Biauw Eng terkejut sekali dan cepat dia pun berlutut, merangkul suaminya dan menangis sesenggukan di dalam rangkulan Keng Hong. Keng Hong mengelus-elus rambut isterinya, mengangkatnya bangkit dan menuntunnya duduk di kursi.

"Aihh, aku telah gila, Eng-moi. Masakah aku harus membuat engkau marah hanya karena seorang yang gila oleh cemburu. Engkau benar, memang kita tidak perlu lagi memikirkan mereka. Kelak, kalau anak kita sudah besar, kita berdua... ehhh, bertiga maksudku, akan menengok Leng-kok dan hendak kulihat apa sebetulnya yang terjadi atas diri Cong San sehingga membuat dia gila dan menulis surat macam ini kepadaku."

Biauw Eng masih terisak. "Aku tidak dapat menahan panasnya hati membaca surat yang memaki dan menghinamu, Hong-ko. Apa pun yang terjadi, betapa besar pun dia diracuni oleh rasa cemburu, dia tidak boleh menulis penghinaan macam itu. Biarlah aku menurut kata-katamu, suamiku.
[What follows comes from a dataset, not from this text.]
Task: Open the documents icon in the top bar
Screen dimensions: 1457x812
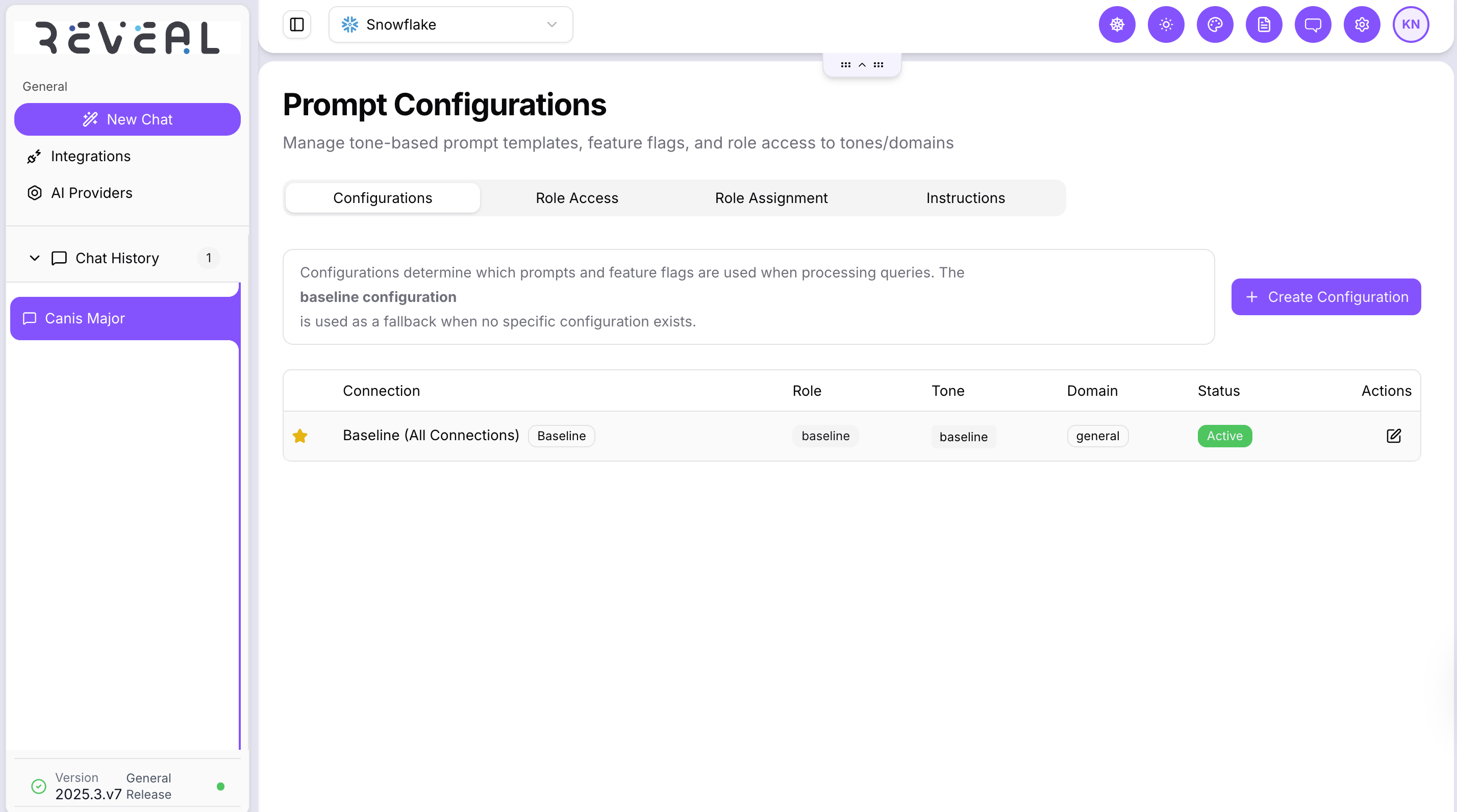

Kita tinggal diam saja dengan sabar, anggap saja dia gila. Kelak kalau keadaan sudah mengijinkan, kita bersama akan pergi menjumpainya dan menuntut perbuatannya yang tidak pantas ini!"

"Baiklah, Eng-moi." Biar pun mulutnya berkata demikian, namun di dalam hatinya Keng Hong merasa khawatir sekali, mengkhawatirkan nasib Yan Cu.

Kalau benar Cong San menjadi gila oleh cemburu, habis bagaimana nasib sumoi-nya itu? Kalau saja Biauw Eng tidak sedang mengandung tua, tentulah dia sudah lari ke Leng-kok untuk menyelidiki dan membikin terang perkara yang menggelapkan pikiran dan menekan hatinya itu. Dia harus bersabar karena dia mengenal watak Biauw Eng yang masih belum dapat melenyapkan keganasannya, apa lagi kalau hal yang menyangkut suaminya yang tercinta.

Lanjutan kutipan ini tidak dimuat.